Marc Jacheet évoque plusieurs grands changements de comportement, comme l’utilisation croissante des bouteilles d’eau réutilisables et l’évolution visible d’autres secteurs qui interagissent avec la clientèle, comme les restaurants qui mentionnent les fermes d’où vient la nourriture proposée sur le menu. Il y voit la preuve que les consommateurs sont de plus en plus conscients de l’impact et de l’origine des produits qu’ils achètent et qu’ils consomment.

« C’est inévitable, a-t-il déclaré. Notre rôle est de mener l’industrie, non pas où nous voulons qu’elle aille, mais là où elle doit aller de toute façon. »

Esther Oberbeck précise : si les clients ne posent pas forcément beaucoup de questions lorsqu’ils entrent dans une bijouterie, ce n’est pas parce que cela ne les intéresse pas mais parce qu’ils ont déjà effectué leurs recherches en ligne.

« Lorsqu’un client entre dans une boutique, ce n’est pas la première étape.

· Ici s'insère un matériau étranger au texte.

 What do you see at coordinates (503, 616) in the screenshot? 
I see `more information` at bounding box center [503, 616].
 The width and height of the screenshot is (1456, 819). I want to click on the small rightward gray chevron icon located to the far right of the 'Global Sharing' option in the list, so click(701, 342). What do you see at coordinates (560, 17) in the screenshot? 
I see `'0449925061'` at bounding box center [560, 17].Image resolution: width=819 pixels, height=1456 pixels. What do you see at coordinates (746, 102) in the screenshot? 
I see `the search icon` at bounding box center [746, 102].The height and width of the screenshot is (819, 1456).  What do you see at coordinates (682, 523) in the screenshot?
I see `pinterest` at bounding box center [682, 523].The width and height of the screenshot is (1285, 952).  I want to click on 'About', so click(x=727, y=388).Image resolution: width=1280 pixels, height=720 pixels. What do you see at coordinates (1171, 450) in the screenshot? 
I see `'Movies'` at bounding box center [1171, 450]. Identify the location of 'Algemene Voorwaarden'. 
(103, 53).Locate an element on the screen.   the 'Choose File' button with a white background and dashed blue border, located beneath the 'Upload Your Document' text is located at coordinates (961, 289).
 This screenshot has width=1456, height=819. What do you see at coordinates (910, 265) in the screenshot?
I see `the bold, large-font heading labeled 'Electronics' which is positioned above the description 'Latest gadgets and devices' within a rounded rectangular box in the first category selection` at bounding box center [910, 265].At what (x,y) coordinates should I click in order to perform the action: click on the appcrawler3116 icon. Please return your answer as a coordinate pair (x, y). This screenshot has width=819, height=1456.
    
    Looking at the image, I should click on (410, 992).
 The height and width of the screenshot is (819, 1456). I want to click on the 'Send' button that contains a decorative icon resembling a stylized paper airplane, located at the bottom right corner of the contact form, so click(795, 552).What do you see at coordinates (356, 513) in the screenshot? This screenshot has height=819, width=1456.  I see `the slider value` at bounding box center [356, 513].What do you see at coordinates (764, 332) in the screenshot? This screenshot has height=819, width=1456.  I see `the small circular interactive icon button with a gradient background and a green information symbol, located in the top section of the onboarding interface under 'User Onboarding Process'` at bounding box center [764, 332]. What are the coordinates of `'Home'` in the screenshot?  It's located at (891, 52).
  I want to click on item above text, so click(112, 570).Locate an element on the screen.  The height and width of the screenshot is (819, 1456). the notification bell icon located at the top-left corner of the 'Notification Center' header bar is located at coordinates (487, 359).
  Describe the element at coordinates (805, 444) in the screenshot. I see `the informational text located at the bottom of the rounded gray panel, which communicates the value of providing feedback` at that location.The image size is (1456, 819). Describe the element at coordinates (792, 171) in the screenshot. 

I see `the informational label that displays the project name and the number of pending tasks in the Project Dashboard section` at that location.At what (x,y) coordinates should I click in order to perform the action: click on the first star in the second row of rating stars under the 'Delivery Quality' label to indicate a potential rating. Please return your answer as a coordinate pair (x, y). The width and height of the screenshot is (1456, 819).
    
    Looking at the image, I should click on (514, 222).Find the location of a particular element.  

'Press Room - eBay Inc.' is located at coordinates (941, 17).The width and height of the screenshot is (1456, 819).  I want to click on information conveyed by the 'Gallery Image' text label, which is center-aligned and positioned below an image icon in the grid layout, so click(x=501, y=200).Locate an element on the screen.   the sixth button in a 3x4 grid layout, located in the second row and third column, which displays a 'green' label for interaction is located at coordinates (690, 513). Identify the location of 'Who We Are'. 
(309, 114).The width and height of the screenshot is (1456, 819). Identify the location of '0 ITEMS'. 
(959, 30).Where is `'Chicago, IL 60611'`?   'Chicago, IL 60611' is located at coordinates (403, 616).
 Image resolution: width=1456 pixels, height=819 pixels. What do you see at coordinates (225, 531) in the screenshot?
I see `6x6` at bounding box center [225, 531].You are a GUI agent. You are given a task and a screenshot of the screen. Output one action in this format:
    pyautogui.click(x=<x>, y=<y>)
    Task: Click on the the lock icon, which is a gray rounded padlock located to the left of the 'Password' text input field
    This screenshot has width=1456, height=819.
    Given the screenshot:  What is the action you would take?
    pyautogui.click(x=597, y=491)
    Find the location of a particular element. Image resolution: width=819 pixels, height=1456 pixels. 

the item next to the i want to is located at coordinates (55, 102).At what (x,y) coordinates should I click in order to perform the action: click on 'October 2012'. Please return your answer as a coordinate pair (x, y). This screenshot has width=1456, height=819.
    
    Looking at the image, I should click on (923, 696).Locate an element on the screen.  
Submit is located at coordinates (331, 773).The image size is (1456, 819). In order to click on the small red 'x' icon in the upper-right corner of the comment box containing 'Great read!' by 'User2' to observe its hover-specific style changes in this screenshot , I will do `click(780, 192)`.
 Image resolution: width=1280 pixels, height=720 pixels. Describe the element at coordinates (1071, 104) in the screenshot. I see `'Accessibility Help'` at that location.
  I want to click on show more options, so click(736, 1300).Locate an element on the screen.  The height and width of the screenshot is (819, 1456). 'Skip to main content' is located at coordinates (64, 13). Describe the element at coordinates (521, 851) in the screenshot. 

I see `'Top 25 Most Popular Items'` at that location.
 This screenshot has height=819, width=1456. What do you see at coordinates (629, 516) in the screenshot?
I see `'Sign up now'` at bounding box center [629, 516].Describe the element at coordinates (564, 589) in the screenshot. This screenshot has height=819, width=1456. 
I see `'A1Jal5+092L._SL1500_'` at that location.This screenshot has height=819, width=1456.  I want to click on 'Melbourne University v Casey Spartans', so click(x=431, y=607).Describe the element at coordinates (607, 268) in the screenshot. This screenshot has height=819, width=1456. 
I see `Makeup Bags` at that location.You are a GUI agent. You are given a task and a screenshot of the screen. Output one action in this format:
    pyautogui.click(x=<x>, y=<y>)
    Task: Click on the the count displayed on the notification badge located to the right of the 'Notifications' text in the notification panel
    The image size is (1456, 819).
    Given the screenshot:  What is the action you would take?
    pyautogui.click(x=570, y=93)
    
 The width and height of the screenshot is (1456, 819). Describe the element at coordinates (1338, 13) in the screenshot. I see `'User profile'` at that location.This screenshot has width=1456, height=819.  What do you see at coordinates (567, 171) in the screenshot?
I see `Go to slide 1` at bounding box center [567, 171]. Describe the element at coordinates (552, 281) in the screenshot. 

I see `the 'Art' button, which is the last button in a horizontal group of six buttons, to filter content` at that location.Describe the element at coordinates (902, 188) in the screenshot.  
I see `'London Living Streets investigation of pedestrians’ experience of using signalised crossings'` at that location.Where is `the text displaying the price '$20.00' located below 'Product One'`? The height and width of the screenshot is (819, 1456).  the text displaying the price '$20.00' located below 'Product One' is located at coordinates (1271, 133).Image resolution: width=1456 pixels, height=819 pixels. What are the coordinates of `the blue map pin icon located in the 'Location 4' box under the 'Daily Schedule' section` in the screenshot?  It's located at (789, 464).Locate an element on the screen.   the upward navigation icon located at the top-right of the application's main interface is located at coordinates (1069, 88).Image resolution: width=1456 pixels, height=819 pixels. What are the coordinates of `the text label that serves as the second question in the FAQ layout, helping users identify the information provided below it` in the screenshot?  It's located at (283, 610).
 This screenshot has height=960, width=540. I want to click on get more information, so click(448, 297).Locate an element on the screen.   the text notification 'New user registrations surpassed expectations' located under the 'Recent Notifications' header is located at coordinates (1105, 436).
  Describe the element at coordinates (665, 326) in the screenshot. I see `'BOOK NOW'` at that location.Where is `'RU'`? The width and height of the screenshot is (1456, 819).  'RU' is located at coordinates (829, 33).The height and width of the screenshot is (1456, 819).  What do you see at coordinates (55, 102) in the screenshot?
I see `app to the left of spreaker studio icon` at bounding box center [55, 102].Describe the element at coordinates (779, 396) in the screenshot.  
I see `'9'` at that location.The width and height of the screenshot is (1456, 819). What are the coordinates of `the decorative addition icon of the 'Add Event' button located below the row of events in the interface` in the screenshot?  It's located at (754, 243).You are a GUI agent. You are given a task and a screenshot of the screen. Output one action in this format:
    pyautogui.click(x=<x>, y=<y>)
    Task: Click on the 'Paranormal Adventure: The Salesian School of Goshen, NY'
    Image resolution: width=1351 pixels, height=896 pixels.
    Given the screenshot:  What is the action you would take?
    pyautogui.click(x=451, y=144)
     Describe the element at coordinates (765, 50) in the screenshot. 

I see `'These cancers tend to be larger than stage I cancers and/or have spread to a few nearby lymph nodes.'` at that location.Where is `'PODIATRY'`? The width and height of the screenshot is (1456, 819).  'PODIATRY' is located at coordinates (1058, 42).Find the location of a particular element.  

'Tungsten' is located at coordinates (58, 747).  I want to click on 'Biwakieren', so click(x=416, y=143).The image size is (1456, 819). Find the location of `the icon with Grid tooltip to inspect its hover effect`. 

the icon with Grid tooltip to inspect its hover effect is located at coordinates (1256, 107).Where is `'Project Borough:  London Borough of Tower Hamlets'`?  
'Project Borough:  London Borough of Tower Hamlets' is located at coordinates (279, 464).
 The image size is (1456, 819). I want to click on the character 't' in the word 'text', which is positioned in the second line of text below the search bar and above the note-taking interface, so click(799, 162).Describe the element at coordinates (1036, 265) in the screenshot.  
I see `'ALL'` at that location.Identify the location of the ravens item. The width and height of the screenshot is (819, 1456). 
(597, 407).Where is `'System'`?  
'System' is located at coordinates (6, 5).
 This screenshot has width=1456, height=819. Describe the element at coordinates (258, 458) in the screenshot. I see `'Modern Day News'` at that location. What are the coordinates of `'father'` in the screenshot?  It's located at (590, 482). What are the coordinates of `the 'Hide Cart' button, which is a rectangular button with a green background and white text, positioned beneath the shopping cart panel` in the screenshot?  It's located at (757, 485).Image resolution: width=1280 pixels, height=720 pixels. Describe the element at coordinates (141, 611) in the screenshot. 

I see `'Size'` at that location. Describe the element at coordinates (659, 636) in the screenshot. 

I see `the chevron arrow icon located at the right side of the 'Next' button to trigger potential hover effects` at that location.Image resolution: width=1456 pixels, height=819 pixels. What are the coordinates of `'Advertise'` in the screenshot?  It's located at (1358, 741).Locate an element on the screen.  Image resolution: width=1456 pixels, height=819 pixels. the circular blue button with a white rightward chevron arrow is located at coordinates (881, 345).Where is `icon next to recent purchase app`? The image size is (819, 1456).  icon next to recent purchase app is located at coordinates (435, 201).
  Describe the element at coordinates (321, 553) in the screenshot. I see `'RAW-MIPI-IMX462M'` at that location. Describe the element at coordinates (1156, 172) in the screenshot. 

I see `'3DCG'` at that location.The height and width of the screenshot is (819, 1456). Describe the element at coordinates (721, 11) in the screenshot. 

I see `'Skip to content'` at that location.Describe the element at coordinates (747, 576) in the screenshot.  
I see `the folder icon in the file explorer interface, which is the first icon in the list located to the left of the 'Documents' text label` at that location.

Il a déjà réalisé toute une série de recherches », a-t-elle expliqué.

Toujours selon Esther Oberbeck, De Beers considère les personnes qui achètent des bijoux en diamants pour elles-mêmes comme une tendance à plus long terme dans l’industrie des diamants, principalement favorisée par le pouvoir d’achat croissant des femmes.

Aujourd’hui, les femmes sont capables de dépenser plus, bien sûr, mais il me semble que la hausse des achats personnels est également le signe d’un changement d’attitude et d’habitudes vis-à-vis du mariage et des relations traditionnelles.

Lorsque je suis arrivée chez National Jeweler, je me souviens avoir interviewé un autre analyste de l’industrie, Ken Gassman, à propos du boom attendu des mariages lorsque la génération Y (celle qui était dans l’ombre des plus de 70 millions de baby-boomers) serait en âge de le faire.

Mais ce boom n’a pas vraiment eu lieu.

L’année dernière devait être une année record pour les mariages aux États-Unis, en raison principalement de la demande latente issue de la pandémie, m’avait indiqué Shane McMurray, de The Wedding Report, dans un entretien au début de l’année dernière.

Les données issues du Centre pour le contrôle et la prévention des maladies montrent que le taux des mariages aux États-Unis – autrement dit le rapport entre les mariages et la population totale – est stable ou en baisse depuis le milieu des années 80.

Plus récemment, Ashley Davis, rédactrice-en-chef senior, a évoqué cette tendance dans un article à propos du nouveau collier en diamants imposant du rappeur Drake.

L’artiste d’origine canadienne a réalisé l’un des achats personnels probablement les plus importants de 2022 – un collier serti de 42 diamants, d’un poids total supérieur à 350 carats.

Chacun des diamants symboliserait une relation passée du rappeur canadien qui ne s’est pas terminée par une demande en mariage. Le fait de ne pas avoir trouvé « l’élue de son cœur » n’a pas empêché Drake de vouloir des diamants, d’en acheter et de célébrer sa situation de cette façon.

L’industrie diamantaire doit intégrer cette tendance pour l’avenir, comme l’a brillamment indiqué Ashley Davis, aussi bien pour les hommes que pour les femmes.